Stock market plunges have a way of making the government every investor's best friend.
We saw this in May, when money poured into government bonds as the stock markets fell. The same thing happened in more dramatic fashion in the 2008-09 stock market crash. When all seems bleak and uncertain in the financial world, government bonds are a refuge. Make sure you own some.
And then make sure you've got other kinds of bonds in your portfolio, too. There are multiple risks facing investors today and you need a mix of bonds to get the best possible level of protection.
Government bonds should be the foundation, mind you. While some European governments have generated concern about their ability to pay what they own, Canada and the United States have not. And remember that governments have one weapon to help them meet their debt obligations that corporates don't. They can always raise taxes to create extra revenue.
Stick to short-term government bonds - that would be Government of Canada bonds plus provincials - if you want to take the most conservative approach. Despite uncertainties about the global economy, Canada's output is growing and will certainly require higher interest rates in the next couple of years. As rates rise, bonds fall in price. However, short-term bonds (maturing in one to five years) will fall the least.

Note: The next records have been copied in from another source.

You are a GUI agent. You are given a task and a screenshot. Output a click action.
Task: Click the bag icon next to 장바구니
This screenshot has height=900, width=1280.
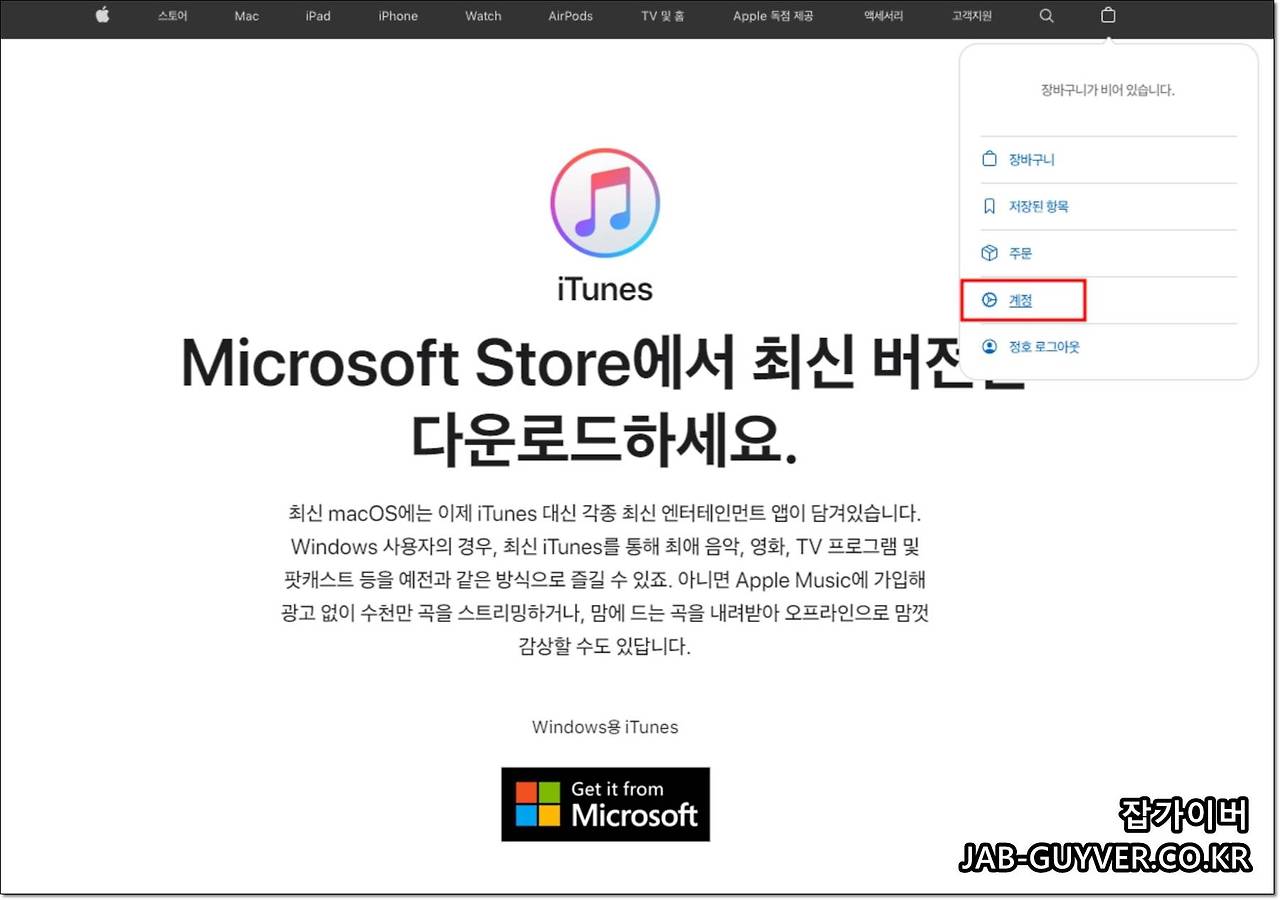(988, 158)
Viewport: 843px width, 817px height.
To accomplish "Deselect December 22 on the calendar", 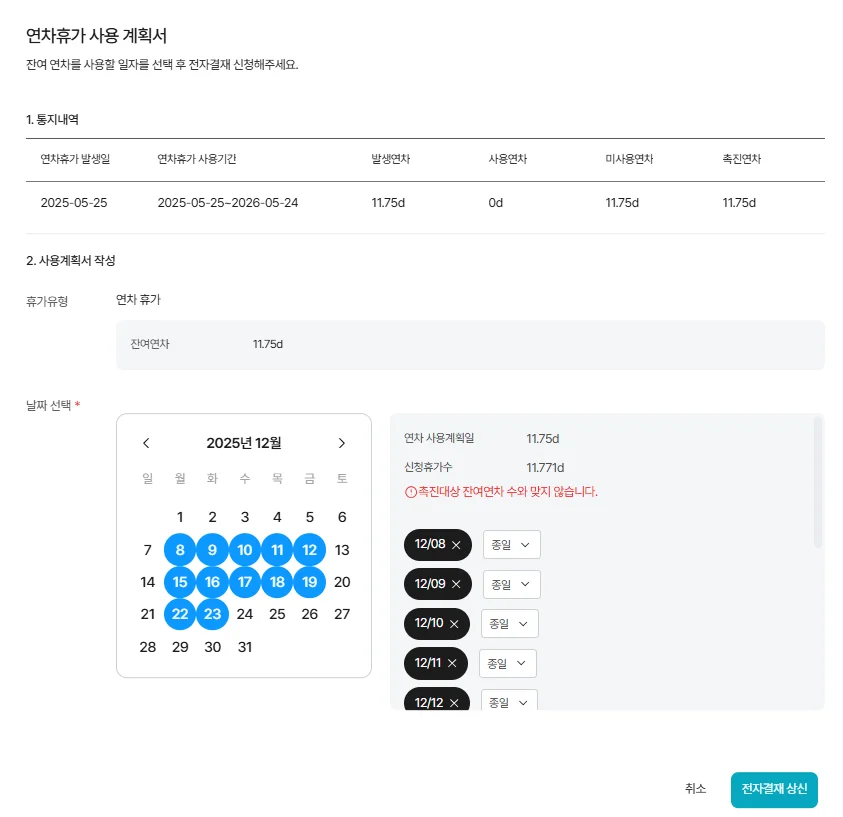I will (x=179, y=614).
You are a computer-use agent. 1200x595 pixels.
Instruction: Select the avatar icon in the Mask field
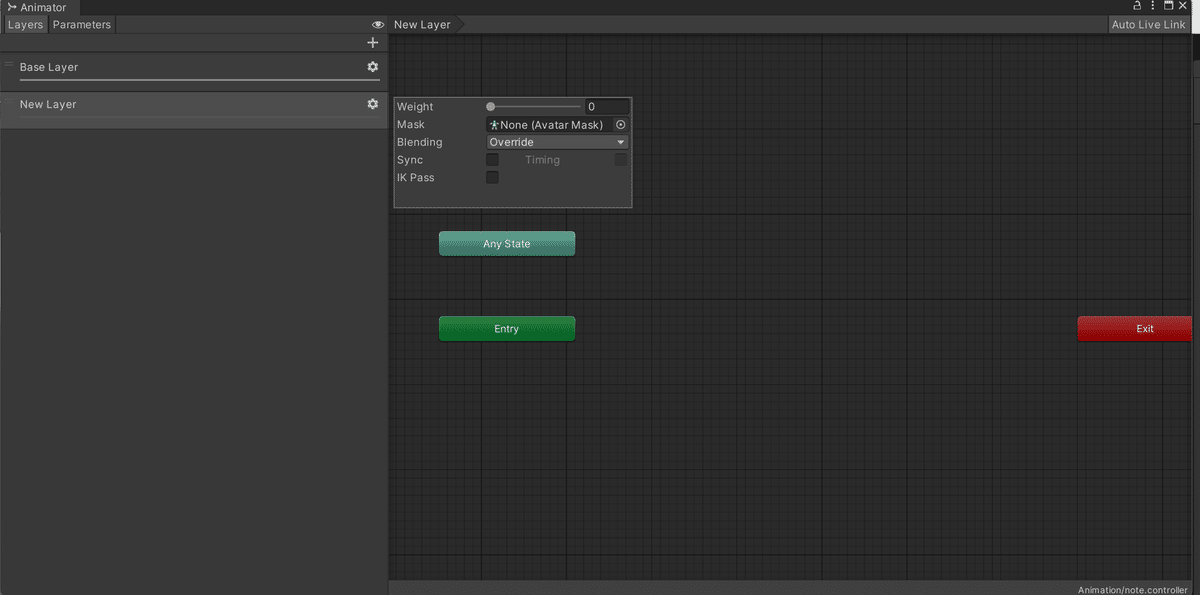click(493, 124)
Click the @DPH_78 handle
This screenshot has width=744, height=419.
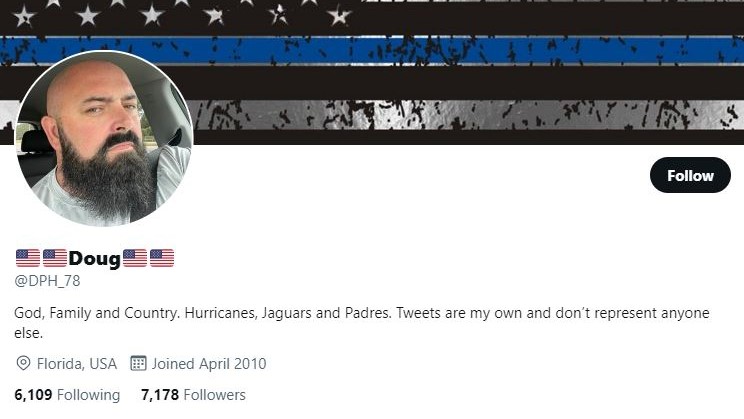[47, 281]
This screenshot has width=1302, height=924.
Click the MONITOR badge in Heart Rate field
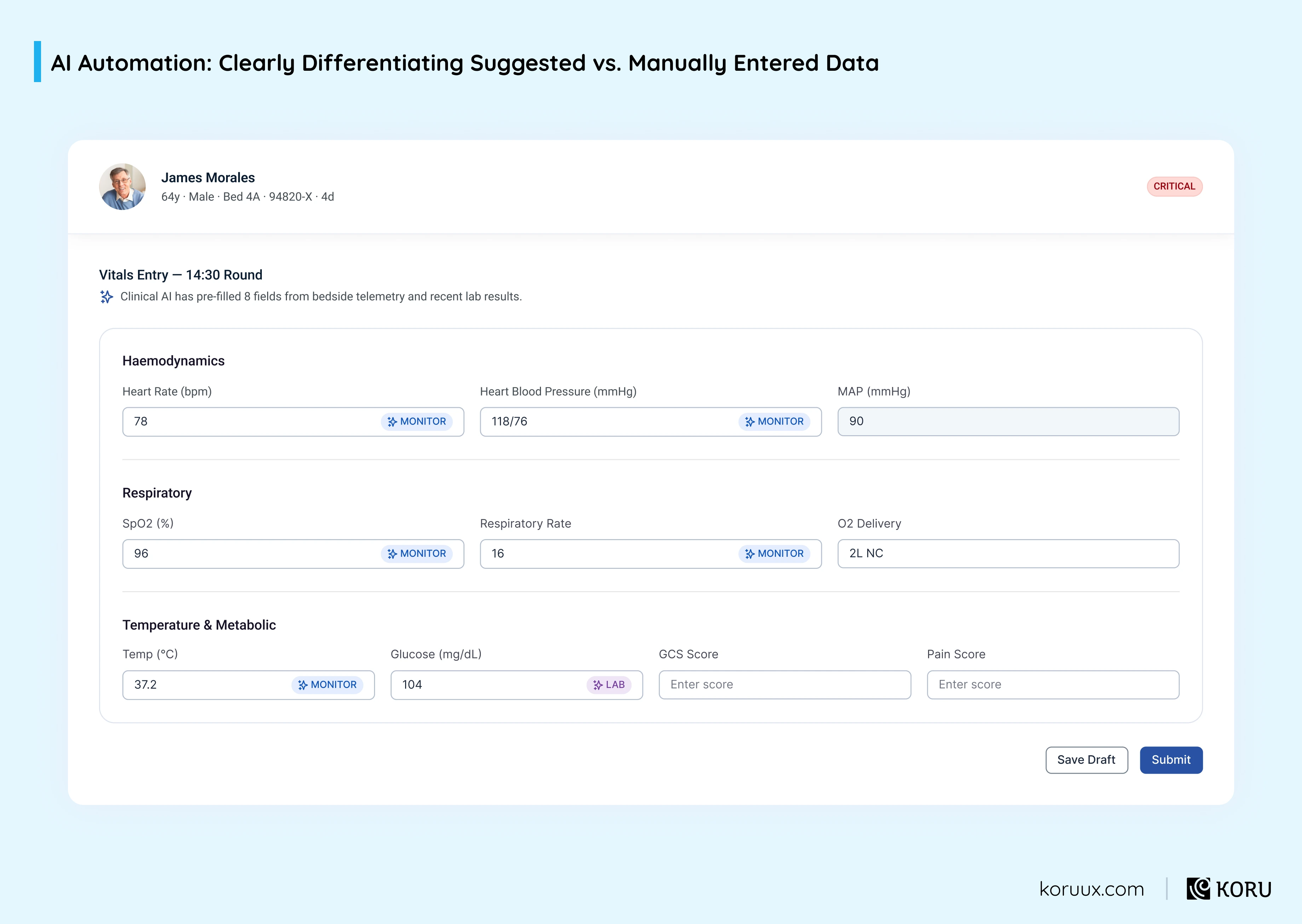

Corporate bonds offer higher yields than government bonds, so you'll want some of them as well. Mind the risks, though. Even investment-grade corporate bonds - they have a solid credit rating - present more of a default risk than government bonds. A more concrete risk became apparent in 2008: In a global financial panic, investors want the security of government bonds, not corporate bonds. The result was a big price drop in corporate bonds.
Still higher yields are available from high-yield bonds, which are issued by companies with mediocre to shaky financials. A small slice of these bonds in your portfolio makes sense for two reasons. One, they offer much higher yields than government bonds and, two, they hold up reasonably well to rising interest rates. High-yield bonds behave much more like stocks than government bonds, so be prepared to see them lose value if the stock markets crash.
A final type of bond is the real-return bond, which ratchets up its semi-annual interest payments and maturity value as inflation climbs above a pre-set level. These bonds can be unpredictable in a non-inflationary environment, so you'll want to limit your holdings.
PORTFOLIO PLANNING Now, let's look at a plan for blending bonds or bond funds in a way that offers protection against falling stock markets and some resilience when rates rise. A foundation of short-term government and corporate bonds combined provides the anchor - let's say, 75 per cent of the bond side of your portfolio. You can accomplish this using individual bonds, short-term fixed income mutual funds or an ETF like the iShares DEX Short Term Bond Index Fund , which is 72-per-cent weighted to federal and provincial government bonds with the rest in corporate bonds.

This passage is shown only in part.